**Dataset extract:**

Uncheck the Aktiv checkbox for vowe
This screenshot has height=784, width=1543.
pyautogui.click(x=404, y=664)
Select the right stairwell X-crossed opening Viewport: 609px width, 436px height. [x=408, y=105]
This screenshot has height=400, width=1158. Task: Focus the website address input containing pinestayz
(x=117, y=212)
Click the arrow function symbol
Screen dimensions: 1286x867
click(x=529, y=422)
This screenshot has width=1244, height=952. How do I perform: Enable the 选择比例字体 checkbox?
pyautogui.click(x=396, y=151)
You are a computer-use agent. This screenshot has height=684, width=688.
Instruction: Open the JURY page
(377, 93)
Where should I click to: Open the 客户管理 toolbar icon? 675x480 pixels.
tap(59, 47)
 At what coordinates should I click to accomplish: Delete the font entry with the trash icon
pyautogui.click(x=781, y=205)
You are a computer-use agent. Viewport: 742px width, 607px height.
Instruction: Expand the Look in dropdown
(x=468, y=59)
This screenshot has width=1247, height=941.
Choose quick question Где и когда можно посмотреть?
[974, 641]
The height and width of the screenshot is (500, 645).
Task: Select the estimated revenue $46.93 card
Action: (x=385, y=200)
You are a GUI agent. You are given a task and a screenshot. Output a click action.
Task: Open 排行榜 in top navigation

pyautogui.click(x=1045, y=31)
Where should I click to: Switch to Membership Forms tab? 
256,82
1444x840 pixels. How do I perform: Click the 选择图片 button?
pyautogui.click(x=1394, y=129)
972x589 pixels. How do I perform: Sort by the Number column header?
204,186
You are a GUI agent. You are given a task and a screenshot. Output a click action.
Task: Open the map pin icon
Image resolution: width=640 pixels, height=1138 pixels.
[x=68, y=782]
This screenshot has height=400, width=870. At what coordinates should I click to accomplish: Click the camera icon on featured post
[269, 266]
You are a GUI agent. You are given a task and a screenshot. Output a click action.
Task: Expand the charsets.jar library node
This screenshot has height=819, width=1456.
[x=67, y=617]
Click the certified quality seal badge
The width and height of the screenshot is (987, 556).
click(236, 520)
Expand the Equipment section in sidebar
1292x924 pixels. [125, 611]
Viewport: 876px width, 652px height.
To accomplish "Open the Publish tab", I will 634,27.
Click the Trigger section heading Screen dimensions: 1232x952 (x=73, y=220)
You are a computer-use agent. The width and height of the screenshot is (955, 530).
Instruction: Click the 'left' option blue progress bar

**Job:**
Convert the lines above, starting with the first and going on through the line containing "pyautogui.click(x=1394, y=129)", into a numbered list, leaving out blank lines.

**Solution to this problem:**
1. Uncheck the Aktiv checkbox for vowe
2. This screenshot has height=784, width=1543.
3. pyautogui.click(x=404, y=664)
4. Select the right stairwell X-crossed opening Viewport: 609px width, 436px height. [x=408, y=105]
5. This screenshot has height=400, width=1158. Task: Focus the website address input containing pinestayz
6. (x=117, y=212)
7. Click the arrow function symbol
8. Screen dimensions: 1286x867
9. click(x=529, y=422)
10. This screenshot has width=1244, height=952. How do I perform: Enable the 选择比例字体 checkbox?
11. pyautogui.click(x=396, y=151)
12. You are a computer-use agent. This screenshot has height=684, width=688.
13. Instruction: Open the JURY page
14. (377, 93)
15. Where should I click to: Open the 客户管理 toolbar icon? 675x480 pixels.
16. tap(59, 47)
17.  At what coordinates should I click to accomplish: Delete the font entry with the trash icon
18. pyautogui.click(x=781, y=205)
19. You are a computer-use agent. Viewport: 742px width, 607px height.
20. Instruction: Expand the Look in dropdown
21. (x=468, y=59)
22. This screenshot has width=1247, height=941.
23. Choose quick question Где и когда можно посмотреть?
24. [974, 641]
25. The height and width of the screenshot is (500, 645).
26. Task: Select the estimated revenue $46.93 card
27. Action: (x=385, y=200)
28. You are a GUI agent. You are given a task and a screenshot. Output a click action.
29. Task: Open 排行榜 in top navigation
30. pyautogui.click(x=1045, y=31)
31. Where should I click to: Switch to Membership Forms tab? 
32. 256,82
33. 1444x840 pixels. How do I perform: Click the 选择图片 button?
34. pyautogui.click(x=1394, y=129)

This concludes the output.